Silver Historical Background
Silver has attracted man's fascination for many thousands of years and because it has been found in limited quantity over the ages and while it scarce it is the most plentiful and least expensive of the precious metals. As such it has become associated with value which led to its use as part of the world's monetary system throughout the ages.
In the United States, silver began to play a key role in the monetary system when Congress based the currency on the silver dollar, and its fixed relationship to gold. Silver was quickly used for coinage in the U.S. until its use was discontinued in 1965.
After the end of the 19th century the beginning of the 20th century changed the use of silver from being strictly part of a monetary value to its becoming important in different parts of the economy. Silver quickly became an industrial raw material with it being sought as a valuable and practical industrial commodity, as well as an appealing investment precious metal.
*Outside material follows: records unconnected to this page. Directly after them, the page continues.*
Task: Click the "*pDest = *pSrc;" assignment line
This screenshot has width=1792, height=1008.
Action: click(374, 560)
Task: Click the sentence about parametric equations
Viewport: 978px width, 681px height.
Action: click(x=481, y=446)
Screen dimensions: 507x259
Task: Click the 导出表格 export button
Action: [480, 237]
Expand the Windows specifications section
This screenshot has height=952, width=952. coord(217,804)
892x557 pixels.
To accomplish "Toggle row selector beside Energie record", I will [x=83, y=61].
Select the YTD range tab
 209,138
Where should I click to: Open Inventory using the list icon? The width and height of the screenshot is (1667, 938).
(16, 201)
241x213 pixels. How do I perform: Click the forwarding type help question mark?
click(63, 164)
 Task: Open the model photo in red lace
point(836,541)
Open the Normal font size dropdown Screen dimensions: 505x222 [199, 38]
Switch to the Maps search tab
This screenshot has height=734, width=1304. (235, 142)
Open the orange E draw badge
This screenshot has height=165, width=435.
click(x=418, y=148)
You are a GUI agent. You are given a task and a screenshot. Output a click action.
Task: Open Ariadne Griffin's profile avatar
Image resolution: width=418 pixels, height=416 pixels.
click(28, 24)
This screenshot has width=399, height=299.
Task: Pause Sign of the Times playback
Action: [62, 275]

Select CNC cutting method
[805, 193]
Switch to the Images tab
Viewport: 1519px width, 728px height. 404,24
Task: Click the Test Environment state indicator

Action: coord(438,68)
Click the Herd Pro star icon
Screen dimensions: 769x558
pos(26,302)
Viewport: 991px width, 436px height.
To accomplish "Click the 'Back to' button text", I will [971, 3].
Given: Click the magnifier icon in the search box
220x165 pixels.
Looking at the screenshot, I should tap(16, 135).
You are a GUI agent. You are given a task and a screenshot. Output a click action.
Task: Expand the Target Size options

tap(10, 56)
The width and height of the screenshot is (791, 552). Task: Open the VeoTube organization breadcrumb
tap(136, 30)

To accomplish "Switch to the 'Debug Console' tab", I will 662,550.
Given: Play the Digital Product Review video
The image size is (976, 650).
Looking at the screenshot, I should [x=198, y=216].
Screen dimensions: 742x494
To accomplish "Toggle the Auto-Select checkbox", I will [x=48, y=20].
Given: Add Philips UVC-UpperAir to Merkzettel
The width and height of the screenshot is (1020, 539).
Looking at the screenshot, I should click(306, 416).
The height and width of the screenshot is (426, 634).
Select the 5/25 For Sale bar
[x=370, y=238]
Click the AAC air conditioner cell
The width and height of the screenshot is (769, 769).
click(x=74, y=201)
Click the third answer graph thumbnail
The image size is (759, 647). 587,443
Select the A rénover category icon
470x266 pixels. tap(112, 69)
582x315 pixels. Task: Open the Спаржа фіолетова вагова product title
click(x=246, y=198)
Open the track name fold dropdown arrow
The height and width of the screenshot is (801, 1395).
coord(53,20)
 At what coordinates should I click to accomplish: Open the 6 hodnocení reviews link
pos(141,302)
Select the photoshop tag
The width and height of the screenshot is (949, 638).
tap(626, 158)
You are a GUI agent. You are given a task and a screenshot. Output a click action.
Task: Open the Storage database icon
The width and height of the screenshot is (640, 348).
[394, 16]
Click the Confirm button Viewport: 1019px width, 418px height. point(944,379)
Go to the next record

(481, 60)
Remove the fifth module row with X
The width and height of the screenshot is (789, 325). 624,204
Countries including the Unites States, Canada and Mexico issue silver bullion coins and they are also available from private mints.
While silver is scarce, it is the most plentiful and least expensive of the precious metals with the largest silver producing countries being Mexico, Peru, the United States, Australia and Chile. Sources of silver include; silver mined directly, silver mined as a by-product of gold, copper, lead and zinc mining, and silver extracted from recycled materials, primarily used photographic materials. Today, silver bullion stocks make up a significant component of silver supply.
The American Eagle Bullion program was launched in 1986 with the sale of gold and silver bullion coins. Platinum was added to the American Eagle Bullion family in 1997. A bullion coin is a coin that is valued by its weight in a specific precious metal.
Silver more than other precious metals, has significant demand rooted in sectors as diverse as imaging, electronics, jewelry, coinage, superconductivity and water purification. For this reason, silver is no longer known as just a precious metal, a store of value, a work of art or an industrial metal. It is all of these. Today silver is indispensable, working all around us to improve the quality of our lives.